- Develop statistical indexes to describe biases (gender divide, north-south divide, and similar) in Wikidata usage.
- Serve as WDCM Biases dashboard.
(Finally - this really took a lot to complete) the Dashboard is ready to go public.
Please review carefully: http://wdcm.wmflabs.org/WDCM_BiasesDashboard/ and let me know of anything that you would like changed.
For me, the results on Gender Bias in Wikidata item usage were so stunning that I have definitely decided to write a blog post on this. Of course, it has nothing to do with Wikidata in itself: it's simply a representation of the shared knowledge, assumptions, and sentiments in the editor community, and (given the size of the community) it thus truly reflects the state of the problem in the world in general. When I've started working on this, I knew I will obtain a huge gender bias; but the results that I am seeing are way beyond my expectations. Example: please check-out the Gender Bias per Occupation tab, and scroll down to Occupations were Female items are mentioned more than Male items table.
In the meantime, I am waiting for the resolution of T189653 to be able to put the data sets public and feed the dashboard that is running on an Labs instance from Production; then I will sync a monthly update for it.
The first version of this Dashboard is finally deployed: http://wdcm.wmflabs.org/WDCM_BiasesDashboard/, and can be announced.
The Dashboard is now running on regular monthly updates. For many reasons, this was really tricky.
Please review and let me know what you think (I am not completely satisfied with some of the visualizations, but at this point I am calling it: good enough).
Thank you for your patience.
P.S. @Lea_Lacroix_WMDE Since now I have many interesting empirical findings on gender usage from Wikidata, the currently missing sections of the WDCM Journal will be gradually populated by them. I think that should cover most of the March 2018.
I just discovered this Dashboard and thought it very interesting.
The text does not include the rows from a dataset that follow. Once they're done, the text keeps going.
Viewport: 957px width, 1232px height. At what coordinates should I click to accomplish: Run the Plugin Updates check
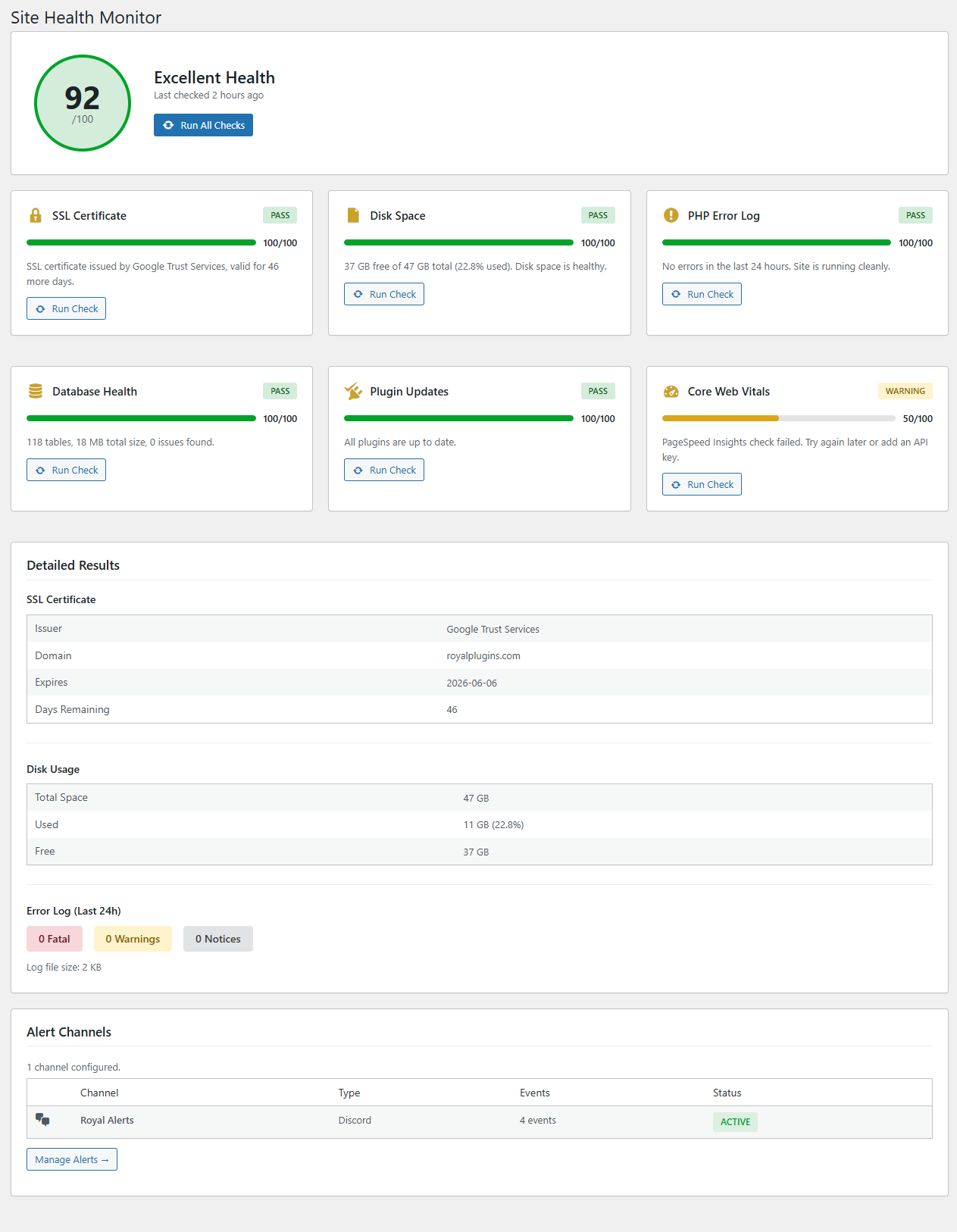coord(384,471)
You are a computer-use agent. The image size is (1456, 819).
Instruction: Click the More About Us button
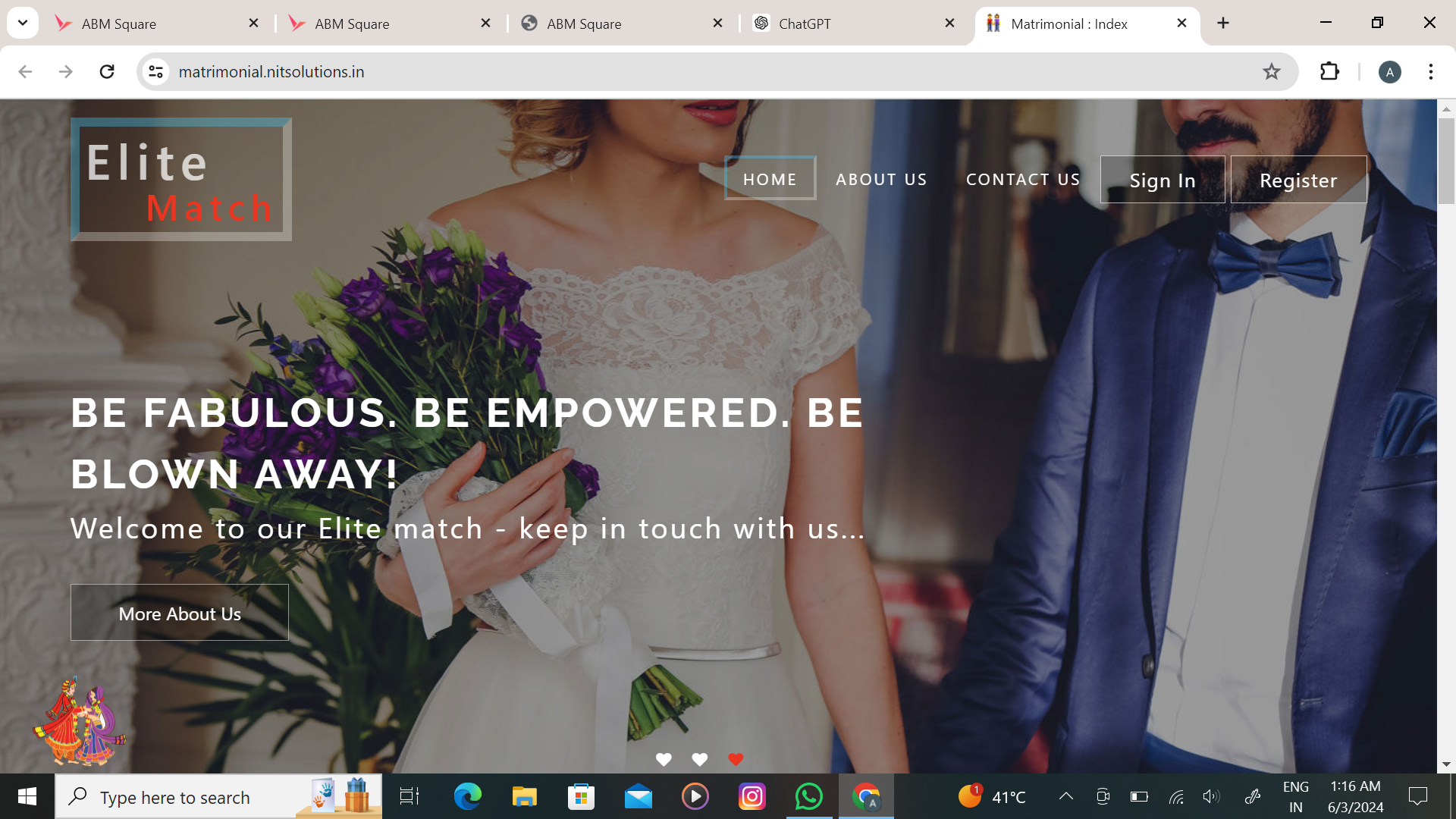coord(180,613)
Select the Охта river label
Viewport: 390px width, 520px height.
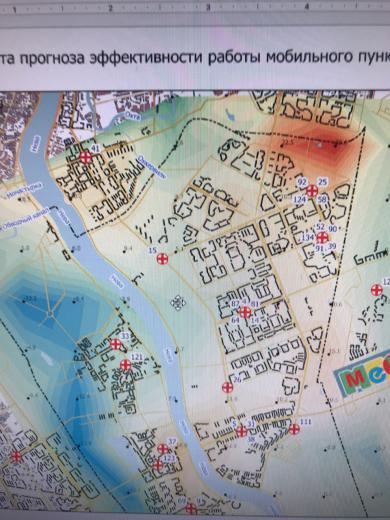129,117
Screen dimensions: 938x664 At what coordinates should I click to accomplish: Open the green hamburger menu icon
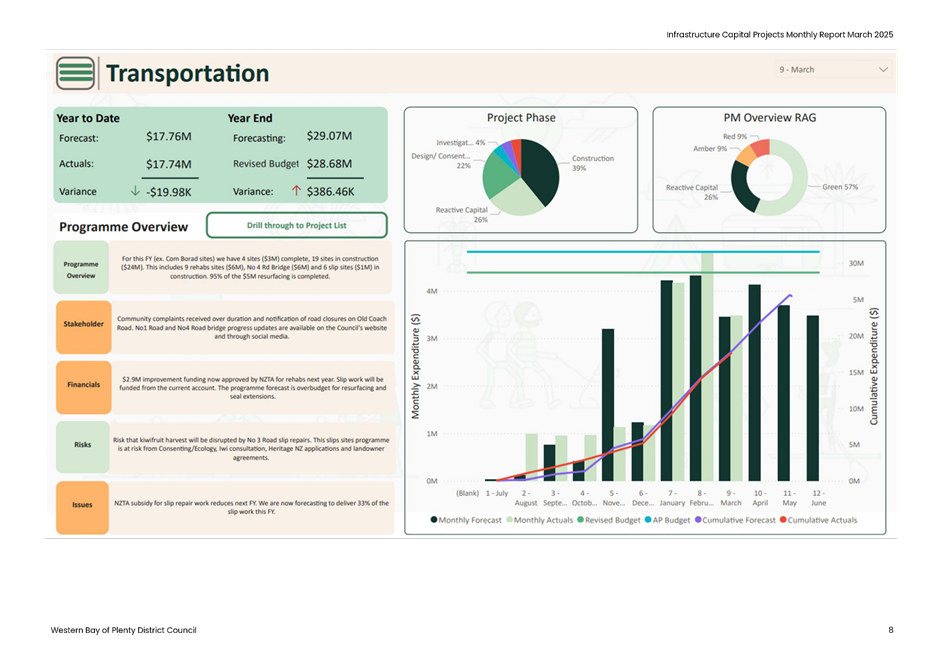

I particularly love the "Occupations were Female items are mentioned more than Male items" which is perfect for my own needs as active in Wiki Loves Women project and Les sans pagEs project.
This said, two things
Practically speaking, for example, "Occupations were Female items are mentioned more than Male items" is super interesting. but if it had a sorting by nationality of people concerned... it would be invaluable. So wondering what are your plans for the future...
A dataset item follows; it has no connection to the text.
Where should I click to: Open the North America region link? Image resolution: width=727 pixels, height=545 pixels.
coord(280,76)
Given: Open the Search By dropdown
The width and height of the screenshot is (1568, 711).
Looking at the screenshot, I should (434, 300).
This North/South divide has been criticized for it is vague and not necessarily a good representation of our current situation. We need to be more proactive in some areas, but this is not South, this is "underrepresented areas".
So when it comes to project leaders who need to communicate about the URGENT and IMPORTANT needs, the North/South approach just does not do. There are other options. Perhaps continents. Perhaps cultural influence areas (as in WIGI). Perhaps countries (as in Dicare Tools).
For I, the approach by countries is the most interesting one as a working tool as it provide the fine grain I need when running a project. But for general communication, an approach based by continent or subcontinental area might be the best one.
Thank you for the WDCM
Thank you very much for your feedback.
Even if the two projects are addressing the same topic, gender biased-related data, the two projects are quite different. While the WDCM board focuses on the Wikidata usage across the WMF projects (e.g. how many time and where is particular Wikidata item mentioned across all WMF projects), Dicare gender gap tool assesses Wikidata statistics themselves (e.g. how many items in Q5 have gender = female and similar).
We are aware that Dicare Tools is about to be closed, and we are sad about that, because this tool is widely used and very useful for the community, especially the projects working on gender gap. However, this project is maintained by a volunteer, and their decision to shut down the tool is not in our hands. There are plenty of community tools based on Wikidata, and we cannot simply decide to take over one of them. We strongly think that the tools built by and for the community should stay in the community. If resources are a problem, the Foundation provides solutions such as wmflabs.org for hosting, and the IEG grants for funding. We hope that another volunteer would have the time and resources to take over the project and continue improving it. I can offer my help for this matter.
The WDCM Bias Dashboard is a project developed at the beginning of last year with a precise goal (showing the existing biases in the usage of Wikidata's data) that has been achieved, and no further development is planned. We may continue working on different kind of biases next year.
Thanks for your feedback about South/North. This raises a central question: what categories in the real world (e.g. North/South, Male/Female, Global/Continental/Regional/Country level of aggregation, and similar) are really useful to be matched with the statistics that we can obtain through Wikidata/WDCM about the structure of our projects?